DETROIT — Passenger traffic at Detroit Metropolitan Airport held steady in 2011, up a slight 0.1 percent over 2010 totals. The airport saw 32,406,159 total passengers last year, up from 32,377,064 in 2010, according to the Wayne County Airport Authority.

Meanwhile, 455,169,670 pounds of cargo passed through the airport in 2011 compared to 426,324,086 pounds in 2010, an increase of 6.8 percent.

“The growth in traffic at Detroit Metro Airport last year, however slight, is a positive sign in the current climate where airlines are exercising extreme capacity discipline and fuel prices continue to rise,” said WCAA interim CEO Tom Naughton. “The Airport Authority will certainly continue to identify opportunities for passenger growth, but the continued rise in cargo traffic at the airport year-over-year is indicative of where the real potential for future development lies.”

Total aircraft operations at DTW — the count of take-offs and landings by aircraft of any type — declined to 443,028 in 2011 from 452,616 in 2010. Total landed weights, which are a key metric in how the Airport Authority sets rates and charges to airlines for use of the airport, also increased slightly by 1.3 percent as airlines move to replace smaller aircraft with new, larger regional jets.

Delta Air Lines, which operates its second-largest hub and primary transpacific gateway at DTW, continued to be the airport’s busiest air carrier in 2011 handling approximately 80 percent of passenger traffic (including flights operated by Delta Connection partners).
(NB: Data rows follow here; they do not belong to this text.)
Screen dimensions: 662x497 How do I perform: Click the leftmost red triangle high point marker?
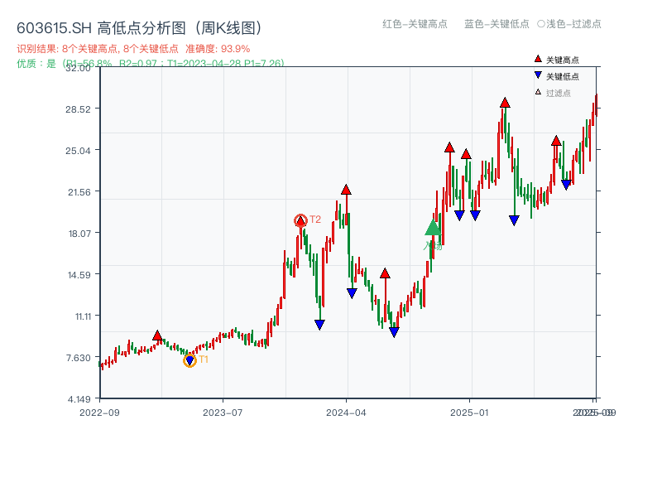pyautogui.click(x=156, y=334)
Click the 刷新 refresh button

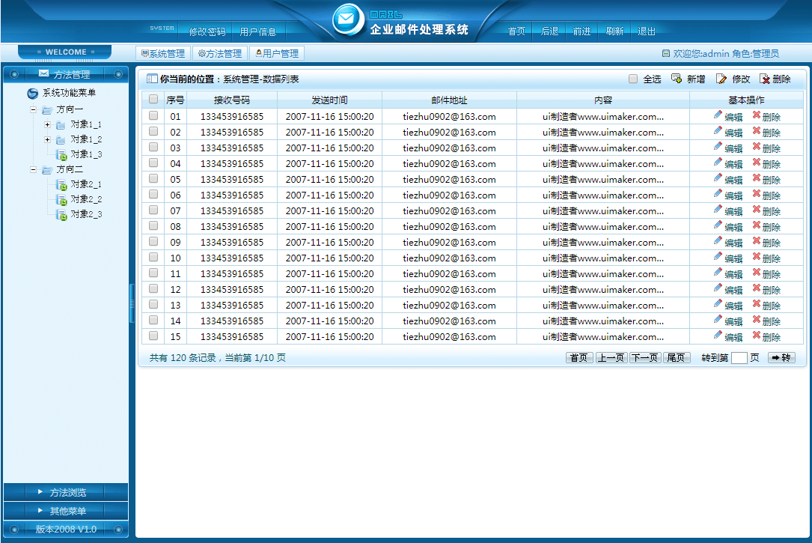tap(614, 31)
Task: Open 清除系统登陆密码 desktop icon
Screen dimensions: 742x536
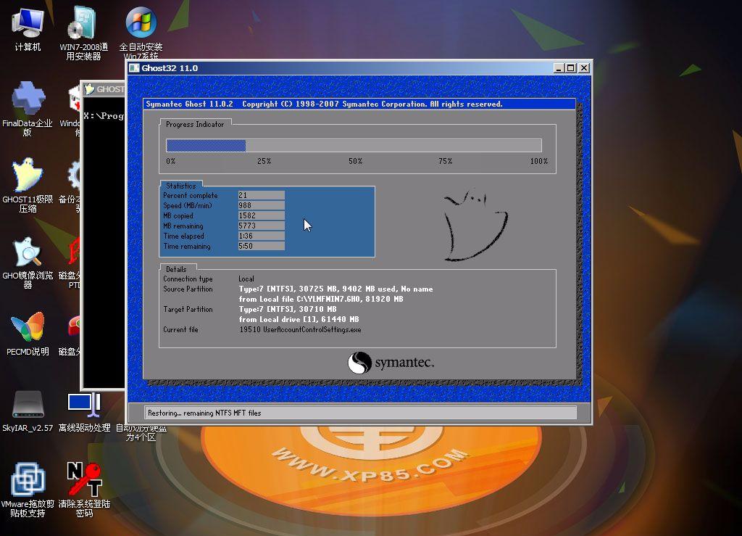Action: 83,481
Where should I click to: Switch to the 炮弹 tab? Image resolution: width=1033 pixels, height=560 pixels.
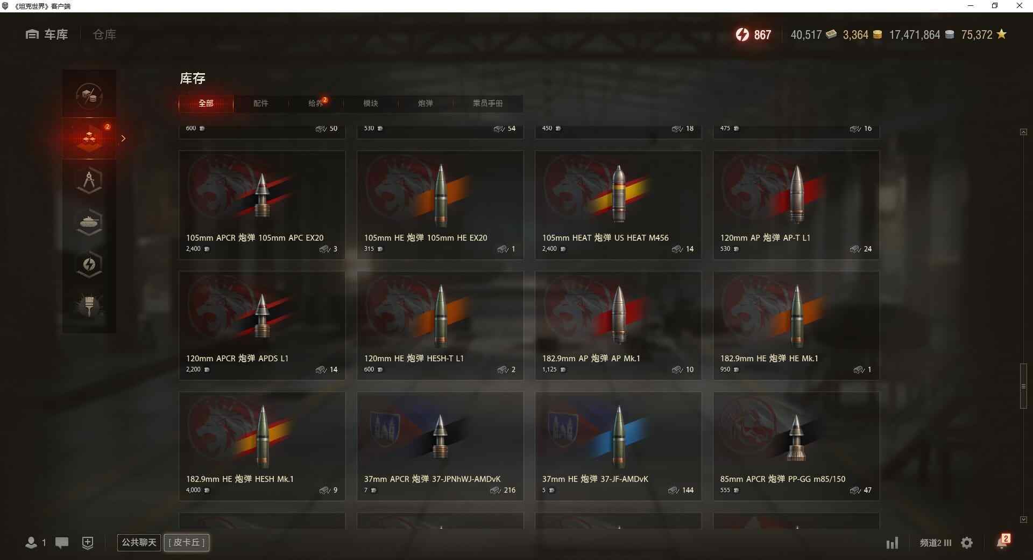pyautogui.click(x=425, y=103)
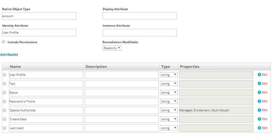The height and width of the screenshot is (137, 277).
Task: Click the Edit link for Text attribute
Action: click(265, 84)
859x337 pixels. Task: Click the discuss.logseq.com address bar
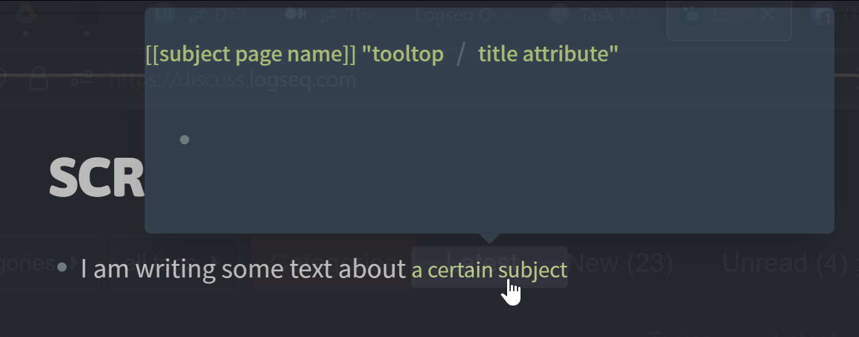[x=234, y=80]
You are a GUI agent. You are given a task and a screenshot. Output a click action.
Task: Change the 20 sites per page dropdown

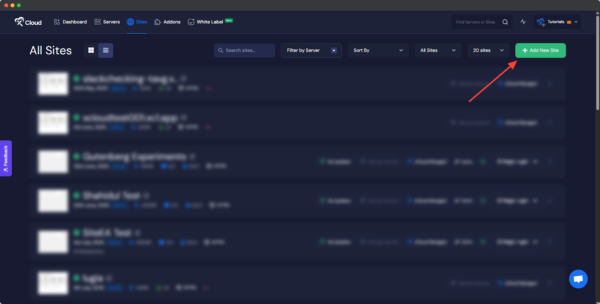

Southwest Airlines, which acquired AirTran Airways last year, overtook long-time runner-up Spirit Airlines for the second spot, carrying 5.18 percent of airport passengers. Spirit followed closely in third place with 4.1 percent of passenger traffic at DTW. A total of 13 regularly scheduled passenger airlines, along with scheduled cargo carriers FedEx Express and UPS Airlines, served DTW last year.

A complete year-end traffic report for DTW is available at

DTW offers more than 1,200 flights per day to and from nearly 150 destinations on four continents, and in 2010 ranked highest in overall customer satisfaction among large airports in the J.D. Power and Associates North America Airport Satisfaction Study. The Airport Authority is entirely self-sustaining and does not receive any tax dollars to support airport operations.